◆ SET PROBLEM:
Please reproduce every one of the following rows word for word.

◆ LISTED RECORDS:
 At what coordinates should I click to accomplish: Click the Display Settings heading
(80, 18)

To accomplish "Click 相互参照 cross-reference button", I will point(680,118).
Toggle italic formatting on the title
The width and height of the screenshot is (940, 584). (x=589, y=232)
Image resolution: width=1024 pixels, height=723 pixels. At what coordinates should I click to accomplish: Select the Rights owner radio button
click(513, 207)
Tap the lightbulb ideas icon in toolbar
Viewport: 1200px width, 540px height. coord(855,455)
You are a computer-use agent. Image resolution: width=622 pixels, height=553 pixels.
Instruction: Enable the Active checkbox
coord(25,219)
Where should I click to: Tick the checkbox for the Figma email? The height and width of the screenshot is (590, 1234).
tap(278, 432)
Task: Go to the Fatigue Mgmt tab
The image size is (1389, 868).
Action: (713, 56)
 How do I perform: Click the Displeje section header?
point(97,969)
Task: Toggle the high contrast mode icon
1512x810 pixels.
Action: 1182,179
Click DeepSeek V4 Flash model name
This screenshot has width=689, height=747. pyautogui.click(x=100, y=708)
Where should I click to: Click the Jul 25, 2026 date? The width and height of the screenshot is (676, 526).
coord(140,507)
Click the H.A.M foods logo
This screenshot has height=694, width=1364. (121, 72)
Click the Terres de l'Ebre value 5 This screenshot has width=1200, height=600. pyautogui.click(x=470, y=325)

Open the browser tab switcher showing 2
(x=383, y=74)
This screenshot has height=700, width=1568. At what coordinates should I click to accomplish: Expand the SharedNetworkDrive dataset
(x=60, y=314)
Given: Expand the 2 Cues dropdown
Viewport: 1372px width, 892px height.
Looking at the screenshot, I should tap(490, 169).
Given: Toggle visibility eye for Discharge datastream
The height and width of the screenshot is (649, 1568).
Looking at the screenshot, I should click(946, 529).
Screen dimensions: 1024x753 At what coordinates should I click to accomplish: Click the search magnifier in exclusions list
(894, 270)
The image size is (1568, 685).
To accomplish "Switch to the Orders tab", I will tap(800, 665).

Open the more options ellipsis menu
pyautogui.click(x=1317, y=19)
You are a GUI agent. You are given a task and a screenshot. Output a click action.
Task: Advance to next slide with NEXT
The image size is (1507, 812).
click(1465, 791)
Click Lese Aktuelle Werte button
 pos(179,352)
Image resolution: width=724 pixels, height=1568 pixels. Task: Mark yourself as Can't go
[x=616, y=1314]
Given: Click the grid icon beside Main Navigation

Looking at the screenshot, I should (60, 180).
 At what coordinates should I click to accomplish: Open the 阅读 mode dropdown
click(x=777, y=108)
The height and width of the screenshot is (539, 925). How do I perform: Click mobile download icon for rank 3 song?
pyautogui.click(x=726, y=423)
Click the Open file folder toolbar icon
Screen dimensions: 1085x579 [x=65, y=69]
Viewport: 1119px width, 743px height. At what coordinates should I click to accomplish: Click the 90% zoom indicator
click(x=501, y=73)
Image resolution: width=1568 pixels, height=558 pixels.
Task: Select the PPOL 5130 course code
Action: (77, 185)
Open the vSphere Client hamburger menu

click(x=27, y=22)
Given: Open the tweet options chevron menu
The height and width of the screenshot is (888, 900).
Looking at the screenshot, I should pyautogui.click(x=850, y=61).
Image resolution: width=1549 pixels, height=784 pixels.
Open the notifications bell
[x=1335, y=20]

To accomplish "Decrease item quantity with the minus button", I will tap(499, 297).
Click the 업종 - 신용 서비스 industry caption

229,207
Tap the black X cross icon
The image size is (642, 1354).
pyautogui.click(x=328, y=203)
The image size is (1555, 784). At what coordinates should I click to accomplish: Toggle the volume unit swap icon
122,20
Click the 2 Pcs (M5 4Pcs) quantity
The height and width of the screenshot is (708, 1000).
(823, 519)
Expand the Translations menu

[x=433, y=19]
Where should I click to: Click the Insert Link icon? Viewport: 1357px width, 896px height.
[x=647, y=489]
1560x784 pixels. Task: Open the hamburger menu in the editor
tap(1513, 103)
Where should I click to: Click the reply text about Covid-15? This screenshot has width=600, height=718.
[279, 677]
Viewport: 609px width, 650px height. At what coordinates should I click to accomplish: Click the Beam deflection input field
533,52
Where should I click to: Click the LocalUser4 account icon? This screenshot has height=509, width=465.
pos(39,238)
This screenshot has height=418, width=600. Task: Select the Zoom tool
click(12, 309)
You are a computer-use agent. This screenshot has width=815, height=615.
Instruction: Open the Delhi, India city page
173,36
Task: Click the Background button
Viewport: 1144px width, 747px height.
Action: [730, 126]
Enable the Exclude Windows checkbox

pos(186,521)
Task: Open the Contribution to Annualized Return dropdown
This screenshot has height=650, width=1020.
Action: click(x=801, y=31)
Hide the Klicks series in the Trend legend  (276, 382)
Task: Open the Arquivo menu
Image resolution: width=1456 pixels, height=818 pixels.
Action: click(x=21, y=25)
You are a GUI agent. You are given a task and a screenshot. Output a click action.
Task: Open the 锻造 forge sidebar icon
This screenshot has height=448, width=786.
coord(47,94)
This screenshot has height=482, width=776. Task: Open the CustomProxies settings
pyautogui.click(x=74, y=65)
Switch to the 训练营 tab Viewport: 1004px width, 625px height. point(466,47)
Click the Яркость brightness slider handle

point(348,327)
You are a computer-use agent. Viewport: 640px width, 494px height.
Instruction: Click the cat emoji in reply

◆ FULL ANSWER:
 At what coordinates should I click to accomplish: Click the Display Settings heading
(80, 18)

To accomplish "Click 相互参照 cross-reference button", I will point(680,118).
Toggle italic formatting on the title
The width and height of the screenshot is (940, 584). (x=589, y=232)
Image resolution: width=1024 pixels, height=723 pixels. At what coordinates should I click to accomplish: Select the Rights owner radio button
click(513, 207)
Tap the lightbulb ideas icon in toolbar
Viewport: 1200px width, 540px height. coord(855,455)
You are a computer-use agent. Image resolution: width=622 pixels, height=553 pixels.
Instruction: Enable the Active checkbox
coord(25,219)
Where should I click to: Tick the checkbox for the Figma email? The height and width of the screenshot is (590, 1234).
tap(278, 432)
Task: Go to the Fatigue Mgmt tab
The image size is (1389, 868).
Action: (713, 56)
 How do I perform: Click the Displeje section header?
point(97,969)
Task: Toggle the high contrast mode icon
1512x810 pixels.
Action: 1182,179
Click DeepSeek V4 Flash model name
This screenshot has width=689, height=747. pyautogui.click(x=100, y=708)
Where should I click to: Click the Jul 25, 2026 date? The width and height of the screenshot is (676, 526).
coord(140,507)
Click the H.A.M foods logo
This screenshot has height=694, width=1364. (121, 72)
Click the Terres de l'Ebre value 5 This screenshot has width=1200, height=600. pyautogui.click(x=470, y=325)

Open the browser tab switcher showing 2
(x=383, y=74)
This screenshot has height=700, width=1568. At what coordinates should I click to accomplish: Expand the SharedNetworkDrive dataset
(x=60, y=314)
Given: Expand the 2 Cues dropdown
Viewport: 1372px width, 892px height.
Looking at the screenshot, I should tap(490, 169).
Given: Toggle visibility eye for Discharge datastream
The height and width of the screenshot is (649, 1568).
Looking at the screenshot, I should click(946, 529).
Screen dimensions: 1024x753 At what coordinates should I click to accomplish: Click the search magnifier in exclusions list
(894, 270)
The image size is (1568, 685).
To accomplish "Switch to the Orders tab", I will tap(800, 665).

Open the more options ellipsis menu
pyautogui.click(x=1317, y=19)
You are a GUI agent. You are given a task and a screenshot. Output a click action.
Task: Advance to next slide with NEXT
The image size is (1507, 812).
click(1465, 791)
Click Lese Aktuelle Werte button
 pos(179,352)
Image resolution: width=724 pixels, height=1568 pixels. Task: Mark yourself as Can't go
[x=616, y=1314]
Given: Click the grid icon beside Main Navigation

Looking at the screenshot, I should (60, 180).
 At what coordinates should I click to accomplish: Open the 阅读 mode dropdown
click(x=777, y=108)
The height and width of the screenshot is (539, 925). How do I perform: Click mobile download icon for rank 3 song?
pyautogui.click(x=726, y=423)
Click the Open file folder toolbar icon
Screen dimensions: 1085x579 [x=65, y=69]
Viewport: 1119px width, 743px height. At what coordinates should I click to accomplish: Click the 90% zoom indicator
click(x=501, y=73)
Image resolution: width=1568 pixels, height=558 pixels.
Task: Select the PPOL 5130 course code
Action: (77, 185)
Open the vSphere Client hamburger menu

click(x=27, y=22)
Given: Open the tweet options chevron menu
The height and width of the screenshot is (888, 900).
Looking at the screenshot, I should pyautogui.click(x=850, y=61).
Image resolution: width=1549 pixels, height=784 pixels.
Open the notifications bell
[x=1335, y=20]

To accomplish "Decrease item quantity with the minus button", I will tap(499, 297).
Click the 업종 - 신용 서비스 industry caption

229,207
Tap the black X cross icon
The image size is (642, 1354).
pyautogui.click(x=328, y=203)
The image size is (1555, 784). At what coordinates should I click to accomplish: Toggle the volume unit swap icon
122,20
Click the 2 Pcs (M5 4Pcs) quantity
The height and width of the screenshot is (708, 1000).
(823, 519)
Expand the Translations menu

[x=433, y=19]
Where should I click to: Click the Insert Link icon? Viewport: 1357px width, 896px height.
[x=647, y=489]
1560x784 pixels. Task: Open the hamburger menu in the editor
tap(1513, 103)
Where should I click to: Click the reply text about Covid-15? This screenshot has width=600, height=718.
[279, 677]
Viewport: 609px width, 650px height. At what coordinates should I click to accomplish: Click the Beam deflection input field
533,52
Where should I click to: Click the LocalUser4 account icon? This screenshot has height=509, width=465.
pos(39,238)
This screenshot has height=418, width=600. Task: Select the Zoom tool
click(12, 309)
You are a computer-use agent. This screenshot has width=815, height=615.
Instruction: Open the Delhi, India city page
173,36
Task: Click the Background button
Viewport: 1144px width, 747px height.
Action: [730, 126]
Enable the Exclude Windows checkbox

pos(186,521)
Task: Open the Contribution to Annualized Return dropdown
This screenshot has height=650, width=1020.
Action: click(x=801, y=31)
Hide the Klicks series in the Trend legend  (276, 382)
Task: Open the Arquivo menu
Image resolution: width=1456 pixels, height=818 pixels.
Action: click(x=21, y=25)
You are a GUI agent. You are given a task and a screenshot. Output a click action.
Task: Open the 锻造 forge sidebar icon
This screenshot has height=448, width=786.
coord(47,94)
This screenshot has height=482, width=776. Task: Open the CustomProxies settings
pyautogui.click(x=74, y=65)
Switch to the 训练营 tab Viewport: 1004px width, 625px height. point(466,47)
Click the Яркость brightness slider handle

point(348,327)
You are a computer-use agent. Viewport: 640px width, 494px height.
Instruction: Click the cat emoji in reply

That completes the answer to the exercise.